Would you copy each line of the data below that has "reply"?
::: Task material :::
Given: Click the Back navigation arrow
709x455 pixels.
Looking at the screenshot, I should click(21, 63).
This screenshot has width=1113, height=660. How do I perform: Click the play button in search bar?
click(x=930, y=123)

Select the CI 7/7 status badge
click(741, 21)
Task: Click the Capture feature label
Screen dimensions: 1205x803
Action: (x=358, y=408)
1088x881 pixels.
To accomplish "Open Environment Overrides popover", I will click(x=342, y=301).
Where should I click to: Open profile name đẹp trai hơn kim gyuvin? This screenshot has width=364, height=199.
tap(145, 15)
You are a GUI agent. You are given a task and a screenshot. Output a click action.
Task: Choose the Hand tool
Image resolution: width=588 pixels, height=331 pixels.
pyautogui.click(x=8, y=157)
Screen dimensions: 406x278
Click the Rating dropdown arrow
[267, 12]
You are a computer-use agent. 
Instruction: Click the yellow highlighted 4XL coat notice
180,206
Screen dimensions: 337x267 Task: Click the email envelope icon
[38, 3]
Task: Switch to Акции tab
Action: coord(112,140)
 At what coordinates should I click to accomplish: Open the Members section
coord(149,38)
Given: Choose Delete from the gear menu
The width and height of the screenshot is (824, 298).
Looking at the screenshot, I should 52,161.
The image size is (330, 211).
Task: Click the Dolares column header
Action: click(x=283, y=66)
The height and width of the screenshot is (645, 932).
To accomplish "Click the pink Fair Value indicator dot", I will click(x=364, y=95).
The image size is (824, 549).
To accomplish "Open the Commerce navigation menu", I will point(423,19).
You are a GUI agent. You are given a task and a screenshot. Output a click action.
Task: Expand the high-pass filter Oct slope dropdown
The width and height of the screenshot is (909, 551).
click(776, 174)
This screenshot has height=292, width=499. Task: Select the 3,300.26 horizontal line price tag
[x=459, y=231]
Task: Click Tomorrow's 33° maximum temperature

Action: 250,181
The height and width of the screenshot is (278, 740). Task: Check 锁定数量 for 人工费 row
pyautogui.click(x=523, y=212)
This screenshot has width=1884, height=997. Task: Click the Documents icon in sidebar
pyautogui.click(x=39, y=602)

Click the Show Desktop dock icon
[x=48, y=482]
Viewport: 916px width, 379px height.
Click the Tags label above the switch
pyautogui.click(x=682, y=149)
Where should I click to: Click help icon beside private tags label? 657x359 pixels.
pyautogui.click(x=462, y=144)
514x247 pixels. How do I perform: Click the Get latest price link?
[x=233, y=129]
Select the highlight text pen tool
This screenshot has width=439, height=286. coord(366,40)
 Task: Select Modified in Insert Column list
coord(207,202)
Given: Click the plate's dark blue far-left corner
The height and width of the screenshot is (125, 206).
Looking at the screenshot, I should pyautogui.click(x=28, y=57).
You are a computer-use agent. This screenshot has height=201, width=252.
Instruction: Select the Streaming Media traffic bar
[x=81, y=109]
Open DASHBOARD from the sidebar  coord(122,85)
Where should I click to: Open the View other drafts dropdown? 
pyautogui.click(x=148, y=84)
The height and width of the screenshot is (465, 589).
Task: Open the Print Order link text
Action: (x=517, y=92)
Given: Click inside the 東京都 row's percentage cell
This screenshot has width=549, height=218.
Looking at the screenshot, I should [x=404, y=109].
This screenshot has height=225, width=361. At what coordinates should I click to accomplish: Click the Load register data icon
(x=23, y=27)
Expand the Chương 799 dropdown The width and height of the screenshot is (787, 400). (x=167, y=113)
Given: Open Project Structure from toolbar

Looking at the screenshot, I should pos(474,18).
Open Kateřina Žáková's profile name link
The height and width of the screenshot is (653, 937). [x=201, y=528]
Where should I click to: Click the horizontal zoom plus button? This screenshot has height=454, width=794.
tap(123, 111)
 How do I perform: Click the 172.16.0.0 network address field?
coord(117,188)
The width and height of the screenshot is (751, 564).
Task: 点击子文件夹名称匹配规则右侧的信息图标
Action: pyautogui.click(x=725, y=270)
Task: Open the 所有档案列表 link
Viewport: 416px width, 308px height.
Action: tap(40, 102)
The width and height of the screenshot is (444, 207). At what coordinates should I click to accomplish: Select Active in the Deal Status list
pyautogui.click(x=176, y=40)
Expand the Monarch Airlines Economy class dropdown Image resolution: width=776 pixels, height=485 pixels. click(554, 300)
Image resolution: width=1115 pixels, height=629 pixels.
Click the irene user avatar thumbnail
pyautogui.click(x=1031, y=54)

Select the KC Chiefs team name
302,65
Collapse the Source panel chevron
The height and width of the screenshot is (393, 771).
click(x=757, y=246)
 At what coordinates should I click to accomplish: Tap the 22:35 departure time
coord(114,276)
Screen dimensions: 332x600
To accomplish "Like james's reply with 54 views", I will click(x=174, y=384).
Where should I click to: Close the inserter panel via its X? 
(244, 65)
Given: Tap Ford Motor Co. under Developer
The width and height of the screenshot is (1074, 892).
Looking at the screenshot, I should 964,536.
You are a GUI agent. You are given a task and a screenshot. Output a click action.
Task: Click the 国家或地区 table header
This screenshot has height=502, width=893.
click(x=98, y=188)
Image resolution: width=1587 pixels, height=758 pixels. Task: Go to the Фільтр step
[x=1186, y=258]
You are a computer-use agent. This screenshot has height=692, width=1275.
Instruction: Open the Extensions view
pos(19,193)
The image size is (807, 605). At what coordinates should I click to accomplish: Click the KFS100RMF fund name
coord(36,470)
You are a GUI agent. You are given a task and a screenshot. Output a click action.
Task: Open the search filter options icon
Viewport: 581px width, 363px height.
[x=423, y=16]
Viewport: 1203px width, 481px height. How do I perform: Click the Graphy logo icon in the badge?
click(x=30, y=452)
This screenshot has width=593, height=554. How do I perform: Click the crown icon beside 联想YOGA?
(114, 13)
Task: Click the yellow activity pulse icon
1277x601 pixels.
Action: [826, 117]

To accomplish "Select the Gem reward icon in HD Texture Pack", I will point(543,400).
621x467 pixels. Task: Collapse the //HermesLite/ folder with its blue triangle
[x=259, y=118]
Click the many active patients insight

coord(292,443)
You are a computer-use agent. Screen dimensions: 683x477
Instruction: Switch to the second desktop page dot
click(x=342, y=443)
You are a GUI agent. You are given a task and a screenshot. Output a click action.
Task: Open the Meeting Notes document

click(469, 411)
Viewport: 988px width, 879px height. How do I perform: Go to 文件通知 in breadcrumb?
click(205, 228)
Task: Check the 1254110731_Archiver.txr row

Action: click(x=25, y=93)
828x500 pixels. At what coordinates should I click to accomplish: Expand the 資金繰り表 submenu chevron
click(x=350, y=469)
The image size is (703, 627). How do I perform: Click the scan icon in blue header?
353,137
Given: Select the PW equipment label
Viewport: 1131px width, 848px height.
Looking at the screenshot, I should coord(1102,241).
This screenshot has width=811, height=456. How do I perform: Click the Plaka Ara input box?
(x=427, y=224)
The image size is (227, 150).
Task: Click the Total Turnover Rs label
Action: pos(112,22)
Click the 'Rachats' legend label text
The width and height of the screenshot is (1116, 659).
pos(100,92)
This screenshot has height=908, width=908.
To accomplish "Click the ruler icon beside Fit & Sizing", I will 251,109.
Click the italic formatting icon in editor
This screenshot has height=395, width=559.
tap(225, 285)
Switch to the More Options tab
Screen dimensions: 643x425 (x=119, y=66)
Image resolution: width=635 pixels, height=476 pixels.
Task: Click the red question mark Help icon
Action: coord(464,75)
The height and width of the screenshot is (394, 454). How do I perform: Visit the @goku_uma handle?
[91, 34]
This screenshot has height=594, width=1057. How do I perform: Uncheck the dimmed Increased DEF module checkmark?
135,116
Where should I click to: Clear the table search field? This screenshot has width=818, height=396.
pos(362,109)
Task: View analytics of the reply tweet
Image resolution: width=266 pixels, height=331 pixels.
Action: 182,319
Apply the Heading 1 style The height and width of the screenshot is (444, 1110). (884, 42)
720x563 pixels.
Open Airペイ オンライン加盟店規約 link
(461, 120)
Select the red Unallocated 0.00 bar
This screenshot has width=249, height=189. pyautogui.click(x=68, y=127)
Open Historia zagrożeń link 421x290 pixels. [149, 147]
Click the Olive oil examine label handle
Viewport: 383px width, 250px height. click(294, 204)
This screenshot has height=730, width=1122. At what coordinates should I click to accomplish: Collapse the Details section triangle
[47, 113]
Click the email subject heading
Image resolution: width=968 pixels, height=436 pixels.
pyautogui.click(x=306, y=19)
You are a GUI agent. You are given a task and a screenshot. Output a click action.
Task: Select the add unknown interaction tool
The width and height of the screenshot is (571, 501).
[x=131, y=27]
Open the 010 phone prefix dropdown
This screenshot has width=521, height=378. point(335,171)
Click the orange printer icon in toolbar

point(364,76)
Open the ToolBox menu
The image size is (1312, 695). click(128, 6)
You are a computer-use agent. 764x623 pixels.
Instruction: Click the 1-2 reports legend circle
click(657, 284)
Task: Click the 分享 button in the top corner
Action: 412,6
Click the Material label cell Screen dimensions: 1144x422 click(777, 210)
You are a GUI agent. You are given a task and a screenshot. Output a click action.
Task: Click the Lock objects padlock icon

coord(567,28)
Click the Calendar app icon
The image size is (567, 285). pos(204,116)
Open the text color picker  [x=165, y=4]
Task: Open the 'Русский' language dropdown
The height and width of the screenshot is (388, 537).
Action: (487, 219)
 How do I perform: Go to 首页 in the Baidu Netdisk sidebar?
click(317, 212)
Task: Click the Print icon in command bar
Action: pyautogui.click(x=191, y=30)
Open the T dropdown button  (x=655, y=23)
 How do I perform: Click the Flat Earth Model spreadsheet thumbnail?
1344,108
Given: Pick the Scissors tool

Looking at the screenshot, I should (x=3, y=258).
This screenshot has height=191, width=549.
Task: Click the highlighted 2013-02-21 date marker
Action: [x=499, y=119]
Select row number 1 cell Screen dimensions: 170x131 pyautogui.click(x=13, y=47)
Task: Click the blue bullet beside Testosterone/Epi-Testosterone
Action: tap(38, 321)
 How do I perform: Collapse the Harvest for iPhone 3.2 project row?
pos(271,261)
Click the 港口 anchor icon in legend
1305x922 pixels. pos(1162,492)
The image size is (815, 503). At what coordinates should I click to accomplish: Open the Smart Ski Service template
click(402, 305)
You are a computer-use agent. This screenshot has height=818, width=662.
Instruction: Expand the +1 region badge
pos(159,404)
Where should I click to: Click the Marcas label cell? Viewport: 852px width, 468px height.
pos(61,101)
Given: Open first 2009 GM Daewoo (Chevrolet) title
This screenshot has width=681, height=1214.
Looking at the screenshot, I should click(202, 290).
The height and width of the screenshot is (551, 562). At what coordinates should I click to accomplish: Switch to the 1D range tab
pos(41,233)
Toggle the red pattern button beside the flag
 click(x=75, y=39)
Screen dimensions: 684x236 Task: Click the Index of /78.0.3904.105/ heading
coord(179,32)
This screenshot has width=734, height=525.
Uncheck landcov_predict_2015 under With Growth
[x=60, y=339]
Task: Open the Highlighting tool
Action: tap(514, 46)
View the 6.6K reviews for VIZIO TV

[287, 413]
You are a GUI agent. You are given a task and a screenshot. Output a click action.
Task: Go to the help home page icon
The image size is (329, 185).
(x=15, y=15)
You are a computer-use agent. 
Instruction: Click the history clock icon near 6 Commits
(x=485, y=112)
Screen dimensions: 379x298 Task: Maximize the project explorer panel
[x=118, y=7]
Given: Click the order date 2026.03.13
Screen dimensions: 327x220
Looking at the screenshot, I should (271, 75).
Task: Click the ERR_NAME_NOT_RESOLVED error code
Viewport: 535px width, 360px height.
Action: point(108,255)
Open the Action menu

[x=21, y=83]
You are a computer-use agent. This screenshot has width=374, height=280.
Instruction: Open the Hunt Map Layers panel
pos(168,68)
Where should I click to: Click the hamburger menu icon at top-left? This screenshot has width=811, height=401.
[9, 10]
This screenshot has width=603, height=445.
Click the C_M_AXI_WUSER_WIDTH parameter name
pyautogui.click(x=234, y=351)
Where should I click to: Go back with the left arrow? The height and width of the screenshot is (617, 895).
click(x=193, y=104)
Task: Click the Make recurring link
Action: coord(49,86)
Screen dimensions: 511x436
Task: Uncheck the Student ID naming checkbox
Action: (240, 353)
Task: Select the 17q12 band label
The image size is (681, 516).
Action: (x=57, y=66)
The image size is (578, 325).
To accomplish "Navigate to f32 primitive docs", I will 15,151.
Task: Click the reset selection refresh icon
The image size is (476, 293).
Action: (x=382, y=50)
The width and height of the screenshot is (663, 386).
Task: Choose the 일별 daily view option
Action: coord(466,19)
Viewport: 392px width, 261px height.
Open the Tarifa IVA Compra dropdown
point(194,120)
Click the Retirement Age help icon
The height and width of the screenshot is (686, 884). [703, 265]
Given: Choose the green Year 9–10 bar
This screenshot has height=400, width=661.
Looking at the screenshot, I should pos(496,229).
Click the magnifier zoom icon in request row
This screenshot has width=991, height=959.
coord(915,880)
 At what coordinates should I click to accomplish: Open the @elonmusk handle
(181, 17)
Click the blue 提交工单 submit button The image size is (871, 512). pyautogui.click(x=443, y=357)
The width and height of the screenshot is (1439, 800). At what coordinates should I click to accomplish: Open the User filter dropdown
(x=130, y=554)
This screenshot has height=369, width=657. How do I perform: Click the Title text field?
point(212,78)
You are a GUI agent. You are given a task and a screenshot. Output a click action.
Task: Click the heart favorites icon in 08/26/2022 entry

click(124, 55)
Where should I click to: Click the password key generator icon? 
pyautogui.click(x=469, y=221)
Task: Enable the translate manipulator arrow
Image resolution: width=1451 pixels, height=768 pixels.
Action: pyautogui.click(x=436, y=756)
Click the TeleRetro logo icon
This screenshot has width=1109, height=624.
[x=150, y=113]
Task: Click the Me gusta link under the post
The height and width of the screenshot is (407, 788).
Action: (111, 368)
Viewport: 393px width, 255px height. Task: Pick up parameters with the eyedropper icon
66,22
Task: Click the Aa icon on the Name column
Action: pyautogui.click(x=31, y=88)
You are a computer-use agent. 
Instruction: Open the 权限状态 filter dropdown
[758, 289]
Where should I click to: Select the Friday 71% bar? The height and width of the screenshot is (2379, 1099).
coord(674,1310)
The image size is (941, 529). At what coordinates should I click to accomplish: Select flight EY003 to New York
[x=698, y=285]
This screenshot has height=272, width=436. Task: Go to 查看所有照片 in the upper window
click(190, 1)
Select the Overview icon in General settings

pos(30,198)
:::
• Solution to this problem
To accomplish "Like james's reply with 54 views", I will click(x=174, y=384).
Task: View analytics of the reply tweet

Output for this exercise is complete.